Ambiente Urbano, il premio alla città che non c'è

Pubblicato Ecosistema Urbano 2008, ricerca sulla qualità ecologica dei capoluoghi. Belluno si classifica al primo posto ma i risultati emersi sono sconsolanti


"Se proprio dovessimo individuare una città dove l'amministrazione ha cercato di fare consistenti progressi - spiegano ancora i curatori di Ecosistema urbano - allora dovremmo premiare Belnomi". Ovvero un capoluogo immaginario formato dalle zone a traffico limitato di BErgamo (più di 40 metri quadrati per abitante), dal verde di Lucca (45 mq a testa), dalla gestione dei rifiuti di NOvara (dove si ricicla quasi il 70% della spazzatura), dal trasporto pubblico di Milano e dal basso inquinamento di Isernia.

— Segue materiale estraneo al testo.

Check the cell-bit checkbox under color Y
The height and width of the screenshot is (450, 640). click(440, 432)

E' questa la sconsolante conclusione di Ecosistema Urbano 2008, il consueto rapporto sulla qualità ambientale delle città italiane stilato da Legambiente in collaborazione con il Sole 24 Ore e con la consulenza scientifica di Ambiente Italia.

Ma Belnomi non esiste e così bisogna accontentarsi di Belluno che si piazza prima, distanziando di diversi punti le inseguitrici Bergamo, Mantova, Livorno e Perugia "senza primeggiare in nessuno degli indicatori", ma ottenendo buoni risultati nella qualità dell'aria, nella riduzione dei rifiuti (381 kg prodotti ogni anno pro capite contro i 618 della media nazionale) e nella raccolta differenziata, che raddoppia da un anno all'altro passando dal 27 al 55%. Neppure nel capoluogo veneto sono però tutte rose e fiori e così ad abbassare la media ci sono le mancate risposte sull'efficienza della rete idrica e della capacità di depurazione e i dati deludenti sulla diffusione delle fonti rinnovabili e del teleriscaldamento.

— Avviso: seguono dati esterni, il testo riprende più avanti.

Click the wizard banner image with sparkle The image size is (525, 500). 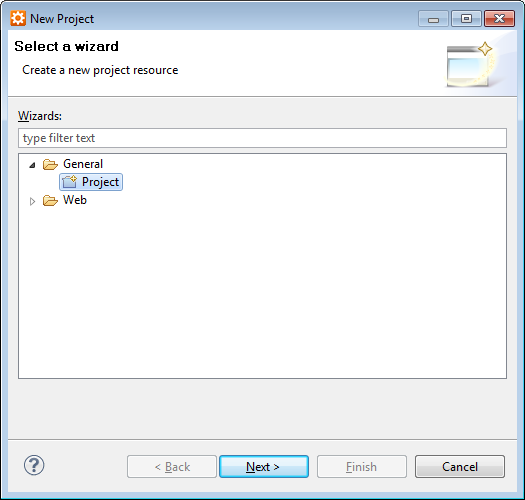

La graduatoria finale emerge dall'incrocio di oltre 125 mila dati ricavati da informazioni e statistiche riferite a 125 parametri che vanno dall'affidabilità del sistema di trasporto urbano al numero di superficie verde per abitante, dall'efficienza del sistema idrico alla qualità dell'aria, dai chilometri di piste ciclabili alla quantità di acque reflue depurate, dalla diffusione delle energie rinnovabili alla gestione dei rifiuti e alla loro raccolta differenziata.

Così in una classifica sconsolante dove il primo posto è affidato per consolazione, l'ultimo rasenta il disastro: Ragusa, dove, solo per citare alcuni risultati, la raccolta differenziata si ferma al 3%, la rete idrica perde il 26% dell'acqua e il verde pubblico non arriva neppure a 5 mq per abitante. Poi, risalendo la classifica, troviamo Benevento, Frosinone, Oristano e Caltanissetta.

"Cercare la città italiana più sostenibile - si legge nelle note che accompagno lo studio - è davvero difficile, non c'è, non ci sono centri dove la qualità ambientale sia a livelli elevati, dove un sindaco sia riuscito a dare un'impronta di vivibilità e qualità ambientale al proprio comune". Eppure non si tratta di un'ambizione impossibile. Non servirebbe inventare Belnomi se ci fosse più impegno, lo dimostrano i risultati delle città europee e i dati di singole performance di alcune città italiane.

Dalla ricerca si evince infine come la situazione delle polveri sottili, con oltre il 50% dei capoluoghi che sfora annualmente in almeno una centralina di rilevamento la media di 40 microgrammi per metro cubo, soglia limite per la protezione della salute. Allo stesso modo sale il tasso generale di motorizzazione, mentre non si notano miglioramenti nei trasporti pubblici e nell'estensione delle piste ciclabili. Passi da lumaca poi, nell'aumento della raccolta differenziata e nella riduzione della quantità di rifiuti prodotti.

Le grandi metropoli poi rappresentano il vero incubo, Torino ad esempio scende in classifica in maniera vistosa rispetto l'anno precedente.

I punti su cui intervenire, secondo Legambiente sono tre: "Il primo è quello della mobilità: serve una vera rete di trasporto pubblico che consenta di ridurre rapidamente e drasticamente il traffico privato, una scelta imprescindibile. Le città sono anche l'ideale banco di prova per una nuova politica energetica che punti a rendere molto più efficiente l'uso di energia e a promuovere le fonti energetiche che non inquinano e non alimentano i cambiamenti climatici. Un altro fronte decisivo per la città del futuro è quello della casa: dare nuovo impulso al mercato degli affitti è una necessità sociale e ambientale inderogabile".